Researchers at IISC Bangalore have developed a method of delivering payloads to specific parts of a living cell using nanorobots
Researchers at Indian Institute of Science Bangalore have developed a method of using nanorobots to deliver payloads to specific parts of a living cell–a breakthrough that could transform cancer treatment.
“We can now very precisely move it from point A and B, that too inside a living cell,” Malay Pal, a co-author of the paper published in the journal Advanced Materials, said.
The breakthrough for the Bangalore team is the use of rotating magnetic fields to guide the probes instead of using more conventional tools such as ultrasound or chemicals.
The nanorobots are helical in shape, about 200 nm thick and 3 microns long. The structure is made of silica with a slim layer of magnetic material that allows the nanorobot to be guided.
Since nanorobots do not require a strong magnetic field, the rotating magnetic field used is weak and does not interfere with the working of cells. “The magnetic field used to guide the nanorobots does not harm the cells, it is nearly non-invasive,” Pal said.
For chemotherapy to treat cancers, cancerous cells are identified using ultraviolet radiation, after which the probes are used to deliver drugs without impinging on healthy cells.

--------

Action item A → From the nanorobot article, list each detail it gives about the nanorobots' shape, size, and material.
Action item B → Write out the part of the nanorobot article between "The nanorobots are" and "on healthy cells.", inclusive.

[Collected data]

--------

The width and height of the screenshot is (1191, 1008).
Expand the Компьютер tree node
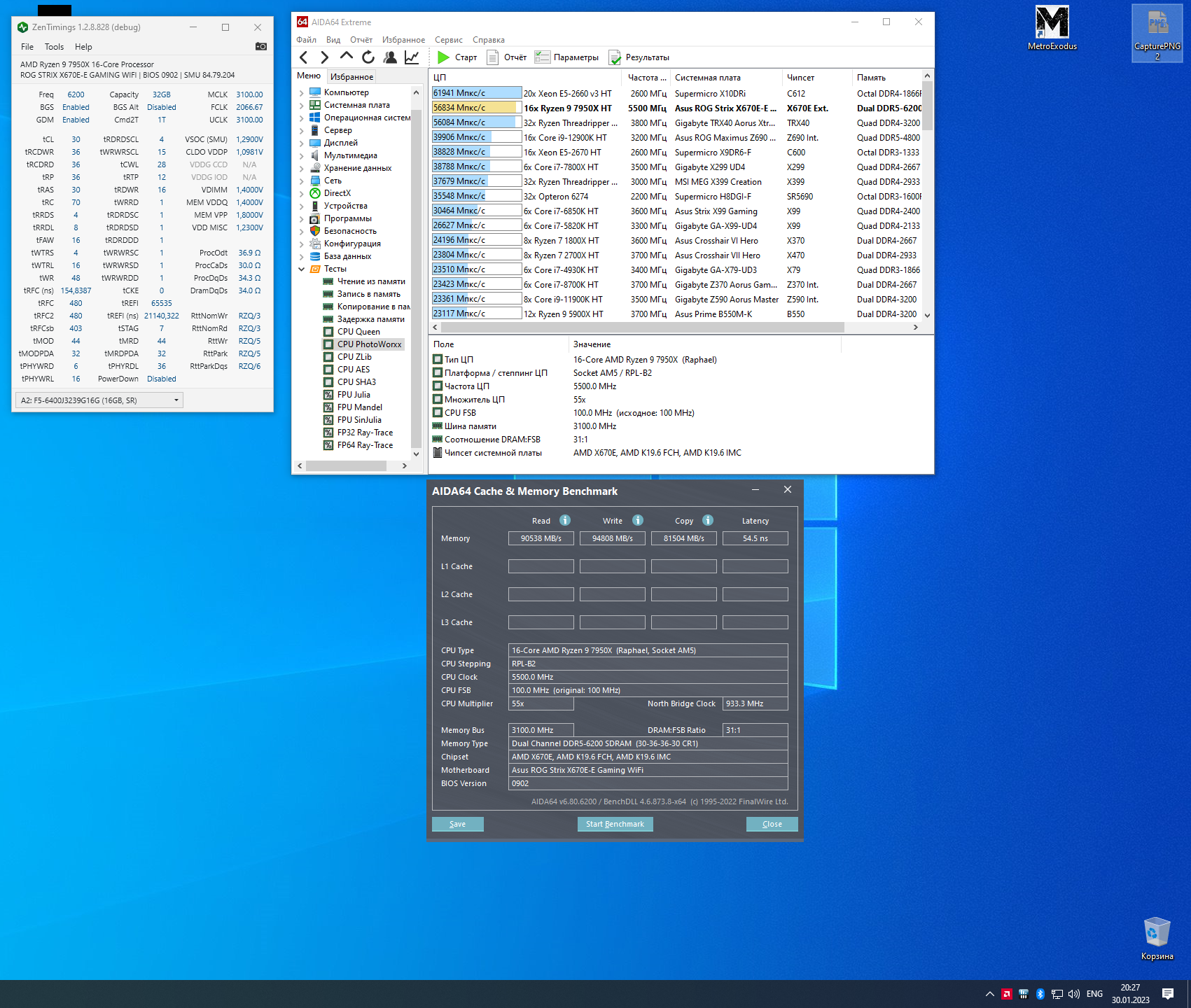(x=302, y=92)
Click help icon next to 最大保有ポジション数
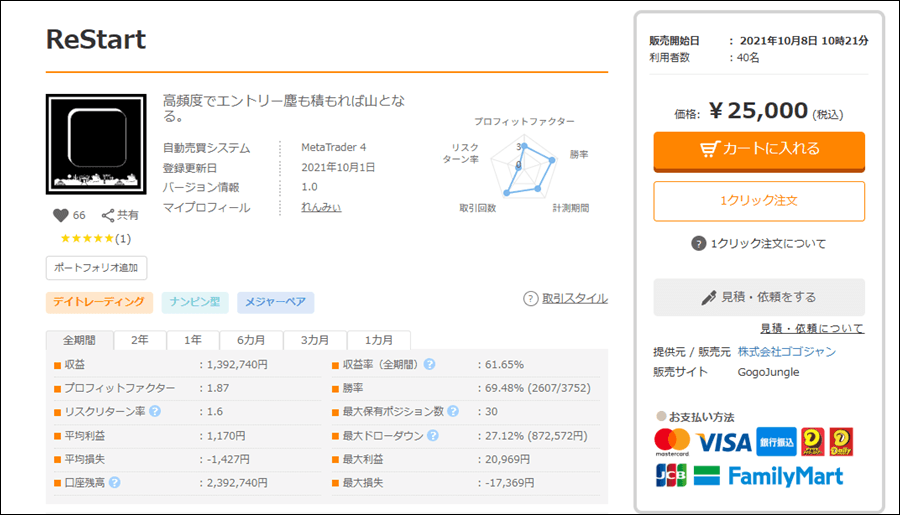Image resolution: width=900 pixels, height=515 pixels. (x=453, y=411)
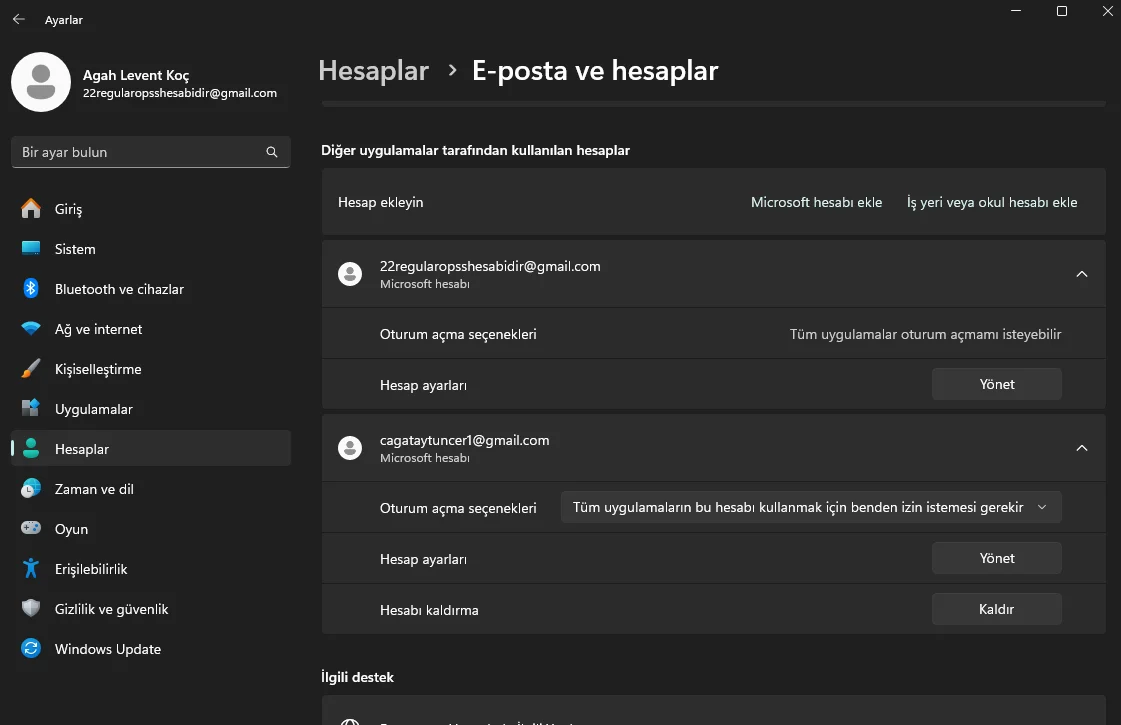Open the Sistem settings category
This screenshot has height=725, width=1121.
point(75,249)
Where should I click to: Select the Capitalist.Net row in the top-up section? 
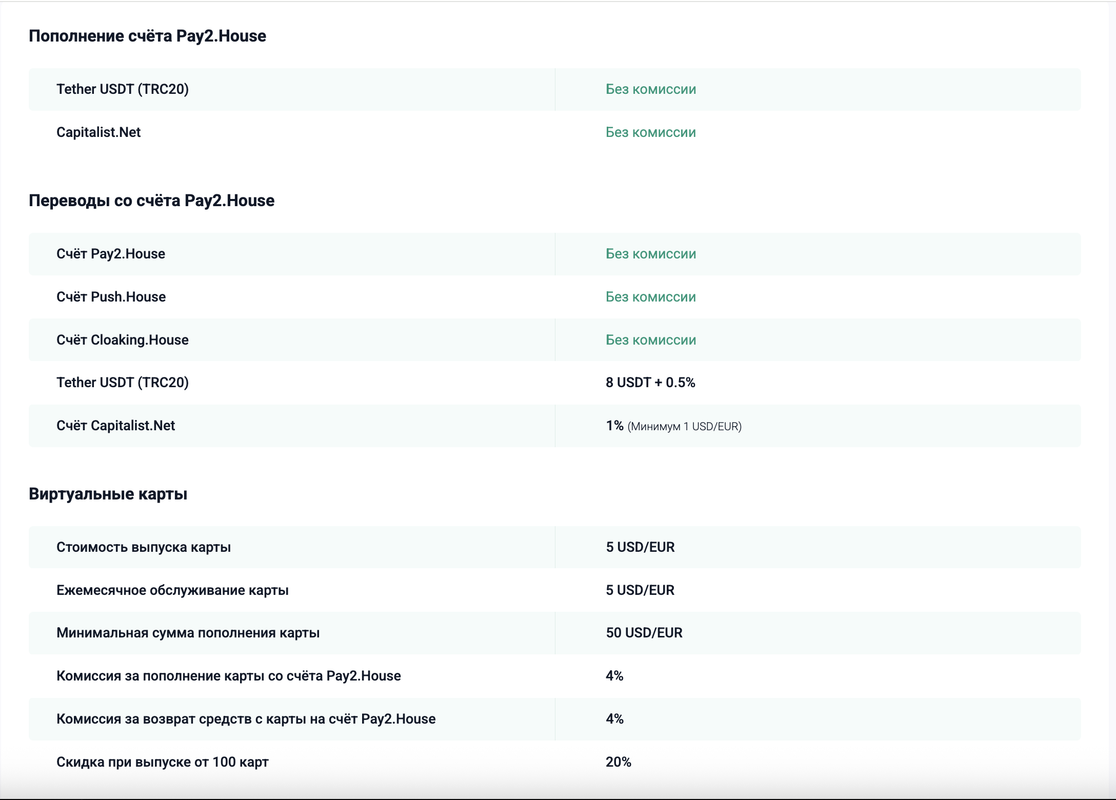pyautogui.click(x=98, y=132)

--------

Result A →
- Helical in shape
- About 200 nm thick
- 3 microns long
- Made of silica
- A slim layer of magnetic material

Result B →
The nanorobots are helical in shape, about 200 nm thick and 3 microns long. The structure is made of silica with a slim layer of magnetic material that allows the nanorobot to be guided.
Since nanorobots do not require a strong magnetic field, the rotating magnetic field used is weak and does not interfere with the working of cells. “The magnetic field used to guide the nanorobots does not harm the cells, it is nearly non-invasive,” Pal said.
For chemotherapy to treat cancers, cancerous cells are identified using ultraviolet radiation, after which the probes are used to deliver drugs without impinging on healthy cells.